▶ **The input**
________________________

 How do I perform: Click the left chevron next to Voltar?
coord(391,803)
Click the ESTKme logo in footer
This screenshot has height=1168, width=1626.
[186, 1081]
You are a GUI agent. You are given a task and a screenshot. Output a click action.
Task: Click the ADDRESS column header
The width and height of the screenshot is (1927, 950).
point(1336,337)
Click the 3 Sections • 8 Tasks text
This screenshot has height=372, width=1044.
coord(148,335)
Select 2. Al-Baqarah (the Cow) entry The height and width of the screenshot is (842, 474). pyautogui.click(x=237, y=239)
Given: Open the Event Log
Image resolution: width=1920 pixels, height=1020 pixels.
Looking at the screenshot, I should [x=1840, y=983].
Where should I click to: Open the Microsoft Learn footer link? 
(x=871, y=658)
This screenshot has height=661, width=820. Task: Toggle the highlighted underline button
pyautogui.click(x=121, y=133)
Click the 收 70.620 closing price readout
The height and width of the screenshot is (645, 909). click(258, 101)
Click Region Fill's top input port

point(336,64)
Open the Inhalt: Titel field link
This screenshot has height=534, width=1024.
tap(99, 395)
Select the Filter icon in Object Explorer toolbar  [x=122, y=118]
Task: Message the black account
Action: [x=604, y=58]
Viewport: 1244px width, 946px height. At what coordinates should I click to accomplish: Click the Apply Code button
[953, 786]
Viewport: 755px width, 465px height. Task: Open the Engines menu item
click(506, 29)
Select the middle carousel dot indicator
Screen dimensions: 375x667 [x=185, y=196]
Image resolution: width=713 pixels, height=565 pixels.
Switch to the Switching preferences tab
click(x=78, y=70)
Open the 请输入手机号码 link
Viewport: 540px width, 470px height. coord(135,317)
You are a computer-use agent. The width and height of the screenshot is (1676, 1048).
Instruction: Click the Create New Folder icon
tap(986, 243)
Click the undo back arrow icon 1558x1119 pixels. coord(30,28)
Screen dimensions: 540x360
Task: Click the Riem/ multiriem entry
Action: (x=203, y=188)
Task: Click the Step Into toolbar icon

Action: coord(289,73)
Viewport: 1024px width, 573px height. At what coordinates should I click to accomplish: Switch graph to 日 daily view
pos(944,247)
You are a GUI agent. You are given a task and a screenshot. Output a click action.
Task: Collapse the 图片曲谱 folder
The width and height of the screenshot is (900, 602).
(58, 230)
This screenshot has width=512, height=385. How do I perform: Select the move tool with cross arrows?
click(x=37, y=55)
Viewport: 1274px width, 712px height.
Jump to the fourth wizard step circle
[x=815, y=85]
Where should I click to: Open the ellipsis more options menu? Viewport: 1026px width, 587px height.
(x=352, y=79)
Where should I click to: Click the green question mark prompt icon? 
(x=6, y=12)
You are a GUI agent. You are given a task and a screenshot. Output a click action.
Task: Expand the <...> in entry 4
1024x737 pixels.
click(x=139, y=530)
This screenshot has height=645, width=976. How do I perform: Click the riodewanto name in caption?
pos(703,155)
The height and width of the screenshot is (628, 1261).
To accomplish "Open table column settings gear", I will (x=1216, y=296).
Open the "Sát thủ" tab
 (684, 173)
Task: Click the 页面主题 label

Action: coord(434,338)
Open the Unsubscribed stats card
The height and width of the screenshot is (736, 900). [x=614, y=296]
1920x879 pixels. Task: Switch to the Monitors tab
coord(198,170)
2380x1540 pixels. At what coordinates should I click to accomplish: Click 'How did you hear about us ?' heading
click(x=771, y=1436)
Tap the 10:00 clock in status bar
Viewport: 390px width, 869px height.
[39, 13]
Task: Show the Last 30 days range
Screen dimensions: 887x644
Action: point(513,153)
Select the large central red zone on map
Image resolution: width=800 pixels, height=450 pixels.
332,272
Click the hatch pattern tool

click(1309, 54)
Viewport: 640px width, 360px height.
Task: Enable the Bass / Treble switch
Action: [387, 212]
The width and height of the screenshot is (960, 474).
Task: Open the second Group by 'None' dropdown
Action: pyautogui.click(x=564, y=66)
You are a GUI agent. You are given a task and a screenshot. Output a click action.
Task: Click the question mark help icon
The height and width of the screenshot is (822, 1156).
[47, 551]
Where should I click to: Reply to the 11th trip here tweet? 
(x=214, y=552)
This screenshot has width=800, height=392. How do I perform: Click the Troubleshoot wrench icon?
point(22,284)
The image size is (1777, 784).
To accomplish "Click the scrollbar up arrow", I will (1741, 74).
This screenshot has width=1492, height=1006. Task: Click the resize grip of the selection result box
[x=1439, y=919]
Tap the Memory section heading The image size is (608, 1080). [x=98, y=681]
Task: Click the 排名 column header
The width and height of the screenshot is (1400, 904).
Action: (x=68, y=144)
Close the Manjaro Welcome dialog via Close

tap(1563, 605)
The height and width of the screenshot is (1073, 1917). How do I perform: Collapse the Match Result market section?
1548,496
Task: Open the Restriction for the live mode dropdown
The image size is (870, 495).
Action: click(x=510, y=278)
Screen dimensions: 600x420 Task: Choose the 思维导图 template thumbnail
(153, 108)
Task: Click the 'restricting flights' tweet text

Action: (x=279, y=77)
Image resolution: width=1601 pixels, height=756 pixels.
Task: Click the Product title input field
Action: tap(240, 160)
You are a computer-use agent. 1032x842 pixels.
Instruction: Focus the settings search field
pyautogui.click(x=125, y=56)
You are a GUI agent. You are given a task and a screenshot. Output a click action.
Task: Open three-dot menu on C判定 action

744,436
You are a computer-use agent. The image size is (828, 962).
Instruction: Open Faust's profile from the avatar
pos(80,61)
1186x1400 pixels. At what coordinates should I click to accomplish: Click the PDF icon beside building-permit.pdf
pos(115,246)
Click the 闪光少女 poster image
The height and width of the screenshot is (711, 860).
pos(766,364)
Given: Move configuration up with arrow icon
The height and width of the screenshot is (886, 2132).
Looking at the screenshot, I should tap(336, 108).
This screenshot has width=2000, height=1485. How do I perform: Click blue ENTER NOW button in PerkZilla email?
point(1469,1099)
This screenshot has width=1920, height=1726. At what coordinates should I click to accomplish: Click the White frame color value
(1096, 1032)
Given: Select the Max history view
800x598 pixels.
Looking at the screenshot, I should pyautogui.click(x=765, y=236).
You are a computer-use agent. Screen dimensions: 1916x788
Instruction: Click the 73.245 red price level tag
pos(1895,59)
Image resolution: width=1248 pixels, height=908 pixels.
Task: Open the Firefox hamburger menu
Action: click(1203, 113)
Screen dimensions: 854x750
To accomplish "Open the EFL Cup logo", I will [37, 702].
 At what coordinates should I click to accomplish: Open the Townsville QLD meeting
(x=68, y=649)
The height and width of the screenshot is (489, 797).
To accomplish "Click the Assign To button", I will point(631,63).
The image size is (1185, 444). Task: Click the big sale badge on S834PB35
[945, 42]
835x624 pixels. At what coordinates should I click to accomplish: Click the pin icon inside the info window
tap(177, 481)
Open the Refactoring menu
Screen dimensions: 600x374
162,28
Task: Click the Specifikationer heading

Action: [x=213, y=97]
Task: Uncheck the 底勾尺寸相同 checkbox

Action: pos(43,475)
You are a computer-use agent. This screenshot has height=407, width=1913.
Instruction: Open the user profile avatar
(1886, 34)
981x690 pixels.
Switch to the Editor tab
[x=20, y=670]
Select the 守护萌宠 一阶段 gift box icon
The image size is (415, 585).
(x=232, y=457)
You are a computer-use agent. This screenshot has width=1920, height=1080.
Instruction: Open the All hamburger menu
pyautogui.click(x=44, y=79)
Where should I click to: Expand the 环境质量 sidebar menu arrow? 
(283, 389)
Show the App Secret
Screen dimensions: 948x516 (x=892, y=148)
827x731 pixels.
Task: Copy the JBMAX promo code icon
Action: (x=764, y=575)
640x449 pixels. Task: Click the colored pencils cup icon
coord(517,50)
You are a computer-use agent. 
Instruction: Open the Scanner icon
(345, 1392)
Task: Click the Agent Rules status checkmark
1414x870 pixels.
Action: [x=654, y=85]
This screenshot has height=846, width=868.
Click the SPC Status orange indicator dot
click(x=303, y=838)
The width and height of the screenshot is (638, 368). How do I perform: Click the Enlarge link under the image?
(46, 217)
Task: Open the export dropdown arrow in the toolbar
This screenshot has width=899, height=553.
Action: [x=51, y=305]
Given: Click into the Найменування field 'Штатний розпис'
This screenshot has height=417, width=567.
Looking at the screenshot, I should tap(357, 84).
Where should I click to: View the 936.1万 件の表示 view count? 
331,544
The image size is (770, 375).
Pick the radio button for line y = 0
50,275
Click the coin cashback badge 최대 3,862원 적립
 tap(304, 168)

________________________

▶ **What the task requires**
Out of the listing above, reproduce exactly the lines from the one with "This screenshot has width=512, height=385." up to and including the one with "Select the large central red zone on map".

▶ **Reply**
This screenshot has width=512, height=385. How do I perform: Select the move tool with cross arrows?
click(x=37, y=55)
Viewport: 1274px width, 712px height.
Jump to the fourth wizard step circle
[x=815, y=85]
Where should I click to: Open the ellipsis more options menu? Viewport: 1026px width, 587px height.
(x=352, y=79)
Where should I click to: Click the green question mark prompt icon? 
(x=6, y=12)
You are a GUI agent. You are given a task and a screenshot. Output a click action.
Task: Expand the <...> in entry 4
1024x737 pixels.
click(x=139, y=530)
This screenshot has height=645, width=976. How do I perform: Click the riodewanto name in caption?
pos(703,155)
The height and width of the screenshot is (628, 1261).
To accomplish "Open table column settings gear", I will (x=1216, y=296).
Open the "Sát thủ" tab
 (684, 173)
Task: Click the 页面主题 label

Action: coord(434,338)
Open the Unsubscribed stats card
The height and width of the screenshot is (736, 900). [x=614, y=296]
1920x879 pixels. Task: Switch to the Monitors tab
coord(198,170)
2380x1540 pixels. At what coordinates should I click to accomplish: Click 'How did you hear about us ?' heading
click(x=771, y=1436)
Tap the 10:00 clock in status bar
Viewport: 390px width, 869px height.
[39, 13]
Task: Show the Last 30 days range
Screen dimensions: 887x644
Action: point(513,153)
Select the large central red zone on map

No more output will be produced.